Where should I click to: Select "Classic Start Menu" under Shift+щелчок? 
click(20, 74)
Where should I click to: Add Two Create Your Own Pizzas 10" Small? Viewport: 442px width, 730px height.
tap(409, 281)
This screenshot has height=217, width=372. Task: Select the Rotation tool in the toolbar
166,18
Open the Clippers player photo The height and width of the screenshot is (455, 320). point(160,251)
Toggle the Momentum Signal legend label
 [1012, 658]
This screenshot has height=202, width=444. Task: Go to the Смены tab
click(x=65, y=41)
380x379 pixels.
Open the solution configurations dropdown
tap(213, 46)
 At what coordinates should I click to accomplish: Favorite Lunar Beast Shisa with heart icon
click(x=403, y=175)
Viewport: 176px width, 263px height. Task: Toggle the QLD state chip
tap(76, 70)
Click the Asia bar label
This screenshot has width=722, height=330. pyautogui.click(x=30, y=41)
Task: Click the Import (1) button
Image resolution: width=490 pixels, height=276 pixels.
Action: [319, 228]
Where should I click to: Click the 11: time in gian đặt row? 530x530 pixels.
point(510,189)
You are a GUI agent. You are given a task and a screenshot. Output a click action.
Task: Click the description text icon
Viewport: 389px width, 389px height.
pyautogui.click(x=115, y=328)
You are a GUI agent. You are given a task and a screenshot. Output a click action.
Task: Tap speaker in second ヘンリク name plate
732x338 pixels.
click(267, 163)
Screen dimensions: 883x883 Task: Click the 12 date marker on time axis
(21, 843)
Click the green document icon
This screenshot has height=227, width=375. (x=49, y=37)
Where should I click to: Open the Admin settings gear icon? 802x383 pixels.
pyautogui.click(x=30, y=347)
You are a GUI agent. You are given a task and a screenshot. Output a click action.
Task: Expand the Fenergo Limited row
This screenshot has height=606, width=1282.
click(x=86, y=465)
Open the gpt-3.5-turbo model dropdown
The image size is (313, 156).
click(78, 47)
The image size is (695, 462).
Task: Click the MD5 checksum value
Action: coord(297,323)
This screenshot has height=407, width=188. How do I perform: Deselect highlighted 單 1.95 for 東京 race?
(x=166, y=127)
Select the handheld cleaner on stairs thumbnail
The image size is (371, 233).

##############################

Activity :: Give back all the records exactly as they stand.

Output of the task ::
Where should I click to: Select "Classic Start Menu" under Shift+щелчок? 
click(20, 74)
Where should I click to: Add Two Create Your Own Pizzas 10" Small? Viewport: 442px width, 730px height.
tap(409, 281)
This screenshot has height=217, width=372. Task: Select the Rotation tool in the toolbar
166,18
Open the Clippers player photo The height and width of the screenshot is (455, 320). point(160,251)
Toggle the Momentum Signal legend label
 [1012, 658]
This screenshot has height=202, width=444. Task: Go to the Смены tab
click(x=65, y=41)
380x379 pixels.
Open the solution configurations dropdown
tap(213, 46)
 At what coordinates should I click to accomplish: Favorite Lunar Beast Shisa with heart icon
click(x=403, y=175)
Viewport: 176px width, 263px height. Task: Toggle the QLD state chip
tap(76, 70)
Click the Asia bar label
This screenshot has width=722, height=330. pyautogui.click(x=30, y=41)
Task: Click the Import (1) button
Image resolution: width=490 pixels, height=276 pixels.
Action: [319, 228]
Where should I click to: Click the 11: time in gian đặt row? 530x530 pixels.
point(510,189)
You are a GUI agent. You are given a task and a screenshot. Output a click action.
Task: Click the description text icon
Viewport: 389px width, 389px height.
pyautogui.click(x=115, y=328)
You are a GUI agent. You are given a task and a screenshot. Output a click action.
Task: Tap speaker in second ヘンリク name plate
732x338 pixels.
click(267, 163)
Screen dimensions: 883x883 Task: Click the 12 date marker on time axis
(21, 843)
Click the green document icon
This screenshot has height=227, width=375. (x=49, y=37)
Where should I click to: Open the Admin settings gear icon? 802x383 pixels.
pyautogui.click(x=30, y=347)
You are a GUI agent. You are given a task and a screenshot. Output a click action.
Task: Expand the Fenergo Limited row
This screenshot has height=606, width=1282.
click(x=86, y=465)
Open the gpt-3.5-turbo model dropdown
The image size is (313, 156).
click(78, 47)
The image size is (695, 462).
Task: Click the MD5 checksum value
Action: coord(297,323)
This screenshot has height=407, width=188. How do I perform: Deselect highlighted 單 1.95 for 東京 race?
(x=166, y=127)
Select the handheld cleaner on stairs thumbnail
The image size is (371, 233).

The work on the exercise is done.